Перейти к основному контенту

«Россия активно перенимает западные коррупционные практики»

Центр антикоррупционных исследований и инициатив «Трансперенси Интернешнл – Россия» внесли в реестр «иностранных агентов» в апреле 2015 года. Руководитель проекта «Декларатор» в «Трансперенси» Андрей Жвирблис рассказал RFI о том, как закон об «инагентах» повлиял на работу организации, что на самом деле нужно делать для прозрачности НКО, а также о том, как меняется коррупция в России и почему в 2016 году никто больше не берет взятки чемоданами наличных.

Руководитель проекта «Декларатор» в «Трансперенси Интернешнл – Россия» Андрей Жвирблис
Руководитель проекта «Декларатор» в «Трансперенси Интернешнл – Россия» Андрей Жвирблис © Екатерина Изместьева
Реклама

Каков ваш юридический статус внутри Тransparency International?

Мы не являемся международной организацией, а самостоятельно входим в сеть. У нас даже в Берлине не штаб-квартира, а секретариат. И для нас это важно, потому что никогда никто нам не звонит из Берлина и не говорит, что делать. Понятно, что у нас есть координация, понятно, что мы ценим то, что мы в движении, но мы также ценим то, что мы независимы, потому что мы сами можем вырабатывать повестку дня. Когда на общих собраниях я сидел и обедал с представителем норвежского отделения и представителем из Зимбабве, оказалось, что у нас с Африкой намного больше общего. Когда ты говоришь, что закон есть, но судья принимает решение против закона, у норвежцев отвисает челюсть: «как так может быть?!», а представитель из Зимбабве говорит: «а, ну да, это нормально».

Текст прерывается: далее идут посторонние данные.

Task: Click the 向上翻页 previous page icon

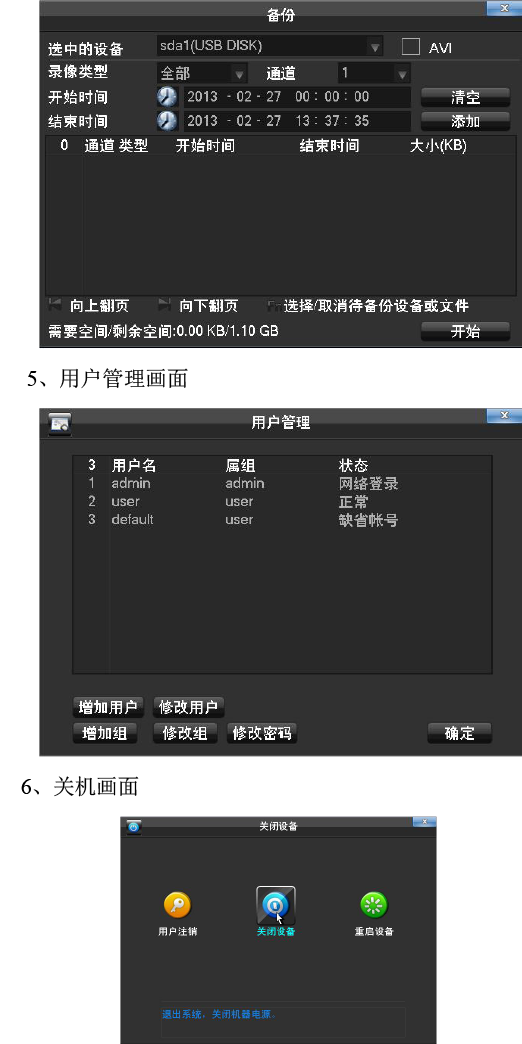Action: (55, 306)
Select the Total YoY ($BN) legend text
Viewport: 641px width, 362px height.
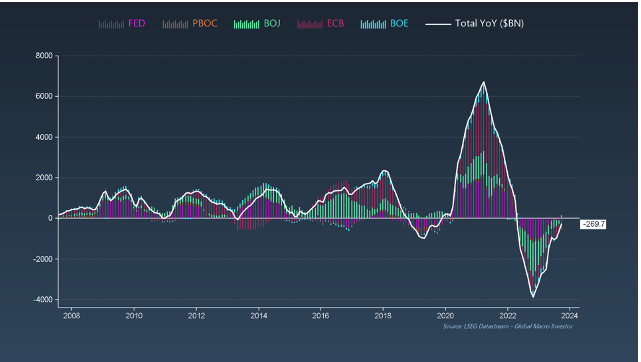[489, 23]
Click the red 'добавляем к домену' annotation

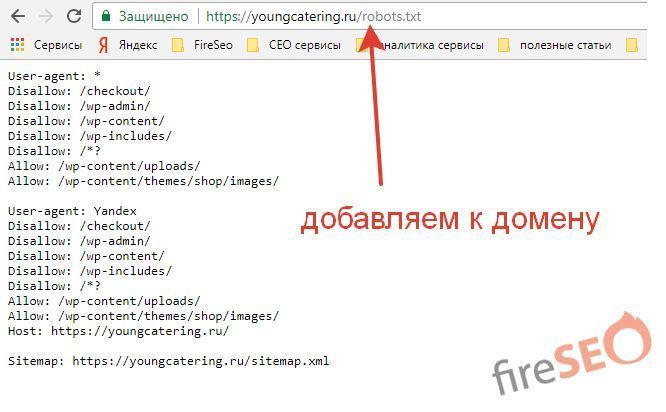coord(450,220)
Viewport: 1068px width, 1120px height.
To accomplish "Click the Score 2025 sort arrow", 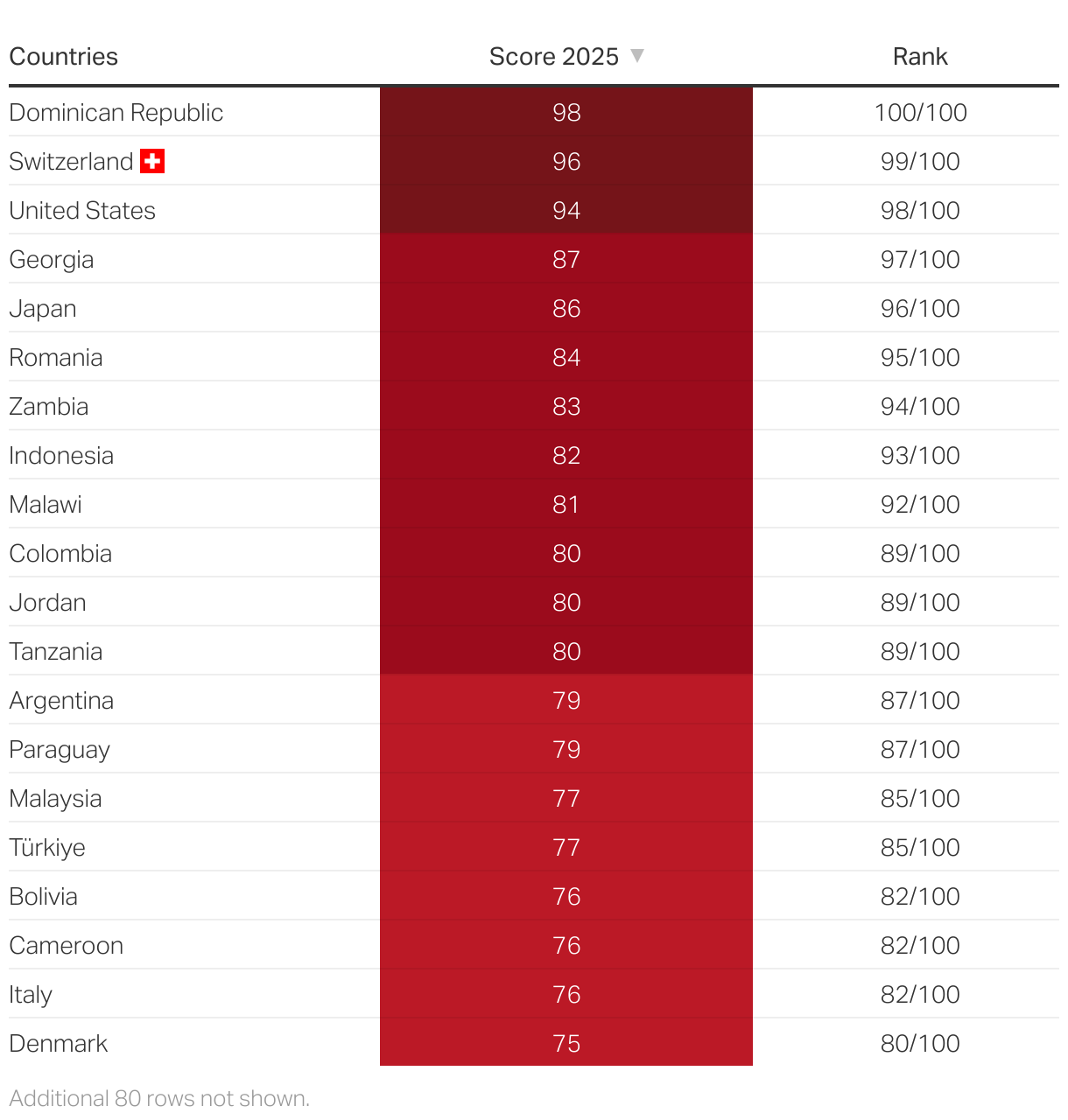I will 637,56.
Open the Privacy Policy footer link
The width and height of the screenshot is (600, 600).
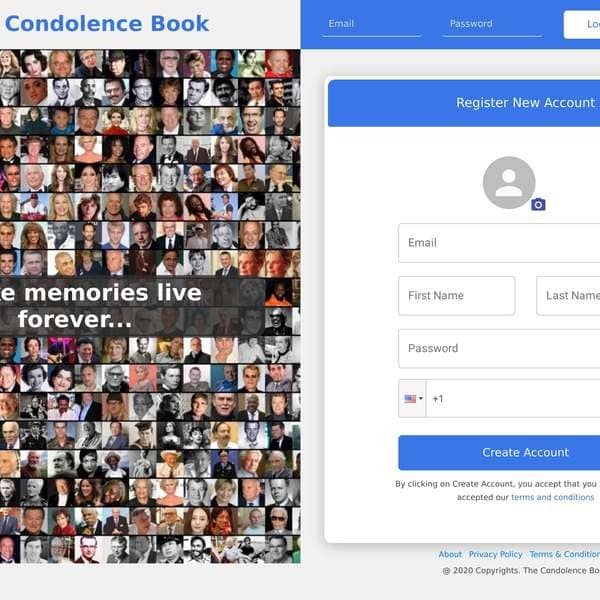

Вас внесли в реестр НКО «иностранных агентов» в начале апреля 2015 года, буквально через две недели был первый суд, и дальше вы пошли по инстанциям?

Да, мы пошли по инстанциям. Нас везде «футболили». Вопрос в том, что определяется как политическая деятельность. Этого определения не было в законе, а интерпретация правоохранительными органами, прокуратурой и Минюстом не соответствует тем определениям, которые есть в смежных законах о политических партиях. Не определен, например, порядок маркировки печатной и другой продукции. Нет определения того, что такое распространяемая продукция. Согласно широте полномочий, которые предоставляются регулирующим органам, в какой-то момент они могут нас попросить указывать это на визитках.

Почему вы решили, что будете ставить маркировку?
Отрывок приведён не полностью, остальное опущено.